Delaying DLA-haploidentical hematopoietic cell transplantation after total body irradiation.

Exposure to accidental or deliberate radiation poses a threat to public health, proving lethal at higher doses in large part because of deleterious effects on marrow. In those cases, allogeneic hematopoietic cell transplantation (HCT) might be required to restore marrow function. Most radiation accident victims will have HLA-haploidentical relatives who could serve as HCT donors. Here, we assessed in a canine HCT model the total body irradiation (TBI) doses after which transplants might be required and successful engraftment would be possible. In an attempt at mimicking the logistical problems likely to exist after radiation accidents, 4-, 8- or 10-day intervals were placed between TBI and HCT. To keep the experimental readout simple, no graft-versus-host disease (GVHD) prevention was administered.
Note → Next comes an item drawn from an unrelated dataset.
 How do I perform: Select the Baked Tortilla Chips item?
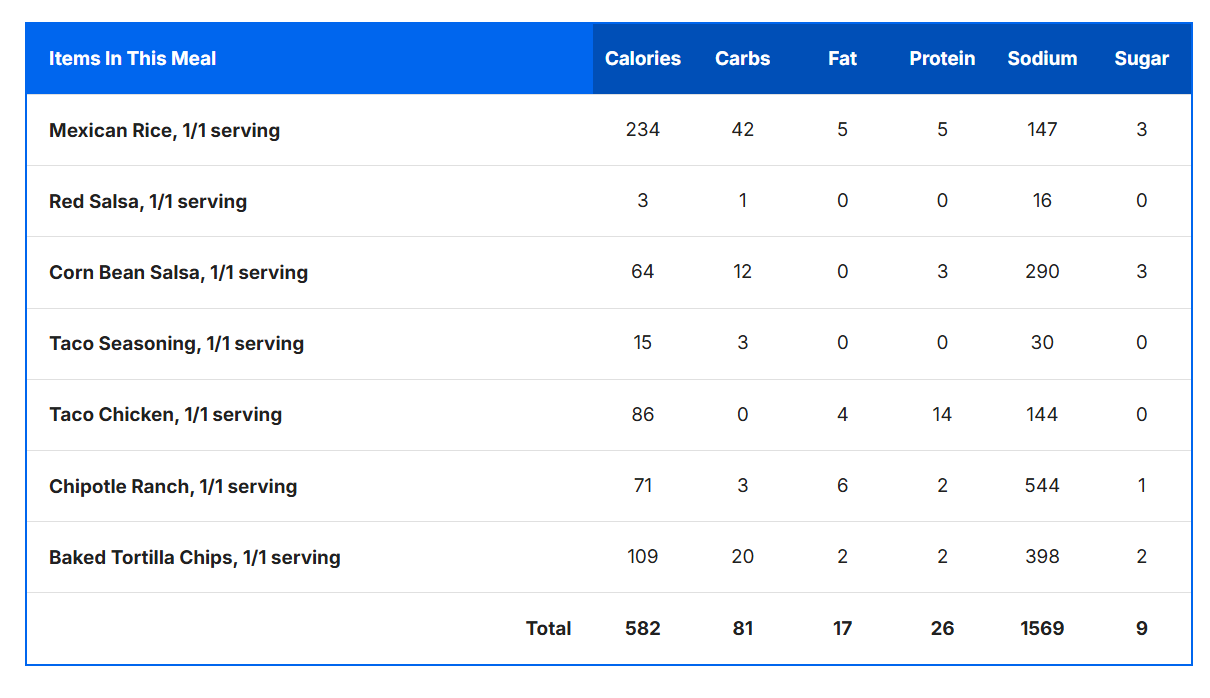point(194,558)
All dogs transplanted after a 4-day delay following 700 or 920 cGy TBI successfully engrafted, whereas virtually all those given 450 or 600 cGy rejected their grafts. Transplant delays of 8 and 10 days following 920 cGy TBI also resulted in successful engraftment in most dogs, whereas a delay of 8 days after 700 cGy resulted in virtually uniform graft failure. The time courses of acute GVHD (aGVHD) and rates of granulocyte recovery in engrafting dogs were comparable among dogs regardless of the lengths of delay. In other studies, we showed that most dogs not given HCT survived 700 cGy TBI with intensive supportive care, whereas those given 800 cGy TBI and higher died with marrow aplasia. Thus, DLA-haploidentical HCT was successful even when carried out 4, 8, or 10 days after TBI at or above radiation exposures where dogs survived with intensive care alone.